Rebooting CS50
- David Malan | Harvard University
CS50 is Harvard University’s introductory course for majors and non-majors alike, a one-semester amalgam of courses generally known as CS1 and CS2. In 2007, we set out to alter the course’s style and tone to resonate with those “less comfortable” and “more comfortable” alike, albeit without sacrificing the course’s historical rigor. We maintained the course’s underlying syllabus but revamped every problem set, providing students not only with more direction but context as well. And we augmented the course’s support structure.
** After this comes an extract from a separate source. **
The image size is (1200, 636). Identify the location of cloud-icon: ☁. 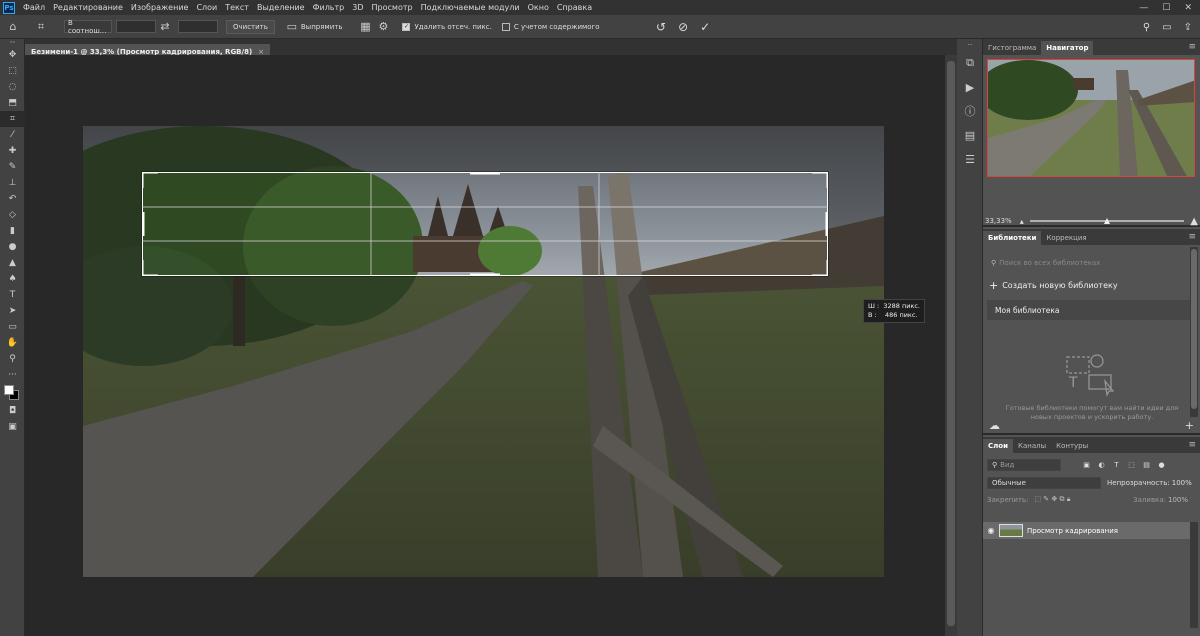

As of 2014, CS50 is Harvard’s largest course with over 800 students, up from 132 in 2006, and those “less comfortable” now compose the course’s largest demographic. In 2015, CS50 will also be offered in parallel at Yale University. We present in this talk what we have done and why we have done it. We look at CS50’s online counterpart, CS50x, Harvard College’s first course to be offered on an even larger scale via edX with nearly 500,000 registrants. And we offer a glimpse of CS50 AP, an adaption of CS50 for high schools that will satisfy the new AP CS Principles curriculum.
Speaker Details
David J. Malan is Gordon McKay Professor of the Practice of Computer Science in the School of Engineering and Applied Sciences and a Member of the Faculty of Education in the Graduate School of Education at Harvard University. He received his A.B., S.M., and Ph.D. in Computer Science from the same in 1999, 2004, and 2007, respectively. He teaches Harvard College’s largest course, Computer Science 50, otherwise known as CS50, and edX’s largest course, CS50x. His research in graduate school focused primarily on cybersecurity and computer forensics. His more recent publications focus on instructional technologies and pedagogy.